- Born: 1954 or 1955 (age 70–71)
- Occupation: Businessman

= Lycourgos Kyprianou =

Lycourgos Kyprianou (born 1954/1955) is a Cypriot businessman, and the former chairman of GlobalSoft and AremisSoft Corp. Together with his business partner, Roys Poyiadjis, he has been charged with defrauding investors of $565 million. He fled to Cyprus, where he remains, and in 2018, the Cyprus justice ministry confirmed that no Cypriot has been extradited to the US.

==Fraud charges==
In 2002, Kyprianou was charged with securities fraud and money laundering by the US authorities. The fraud was uncovered in 2001, after which Kyprianou and Poyiadjis fled to Cyprus.

In July 2005, a Nicosia court ordered a global freeze on Kyprianou's assets following an alleged US$565 million perpetrated by Kyprianou and Poyiadjis on the shareholders of AremisSoft. The previous month, Poyiadjis agreed to repay $200 million to investors.

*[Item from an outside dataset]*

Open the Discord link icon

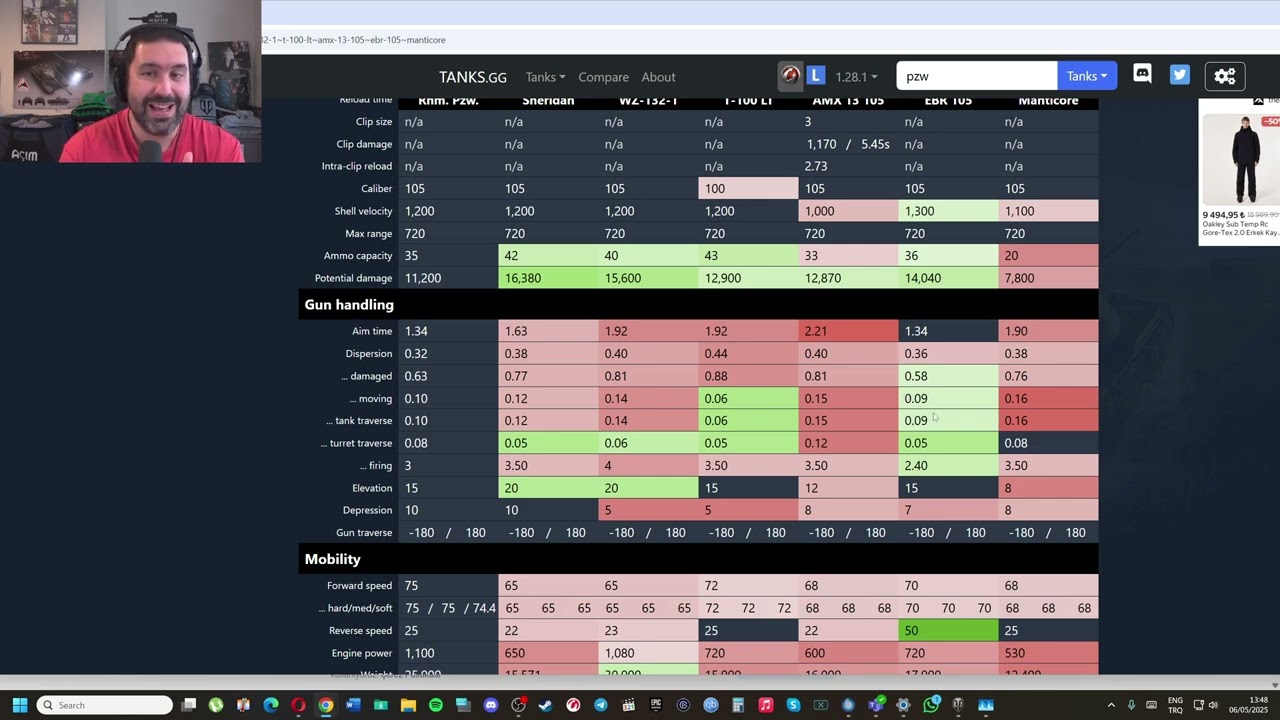tap(1142, 75)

Kyprianou has denied all charges.

Kyprianou remains in Cyprus, and in 2018, the Cyprus justice ministry confirmed that no Cypriot has ever been extradited to the US.

==Personal life==
In 2015, his daughter was married at his "palatial residence" in Tseri, Kyproulla.

==Publications==
Kyprianou, L., 1980, Shape classification in Computer-Aided Design, Ph.D. Dissertation, Cambridge University.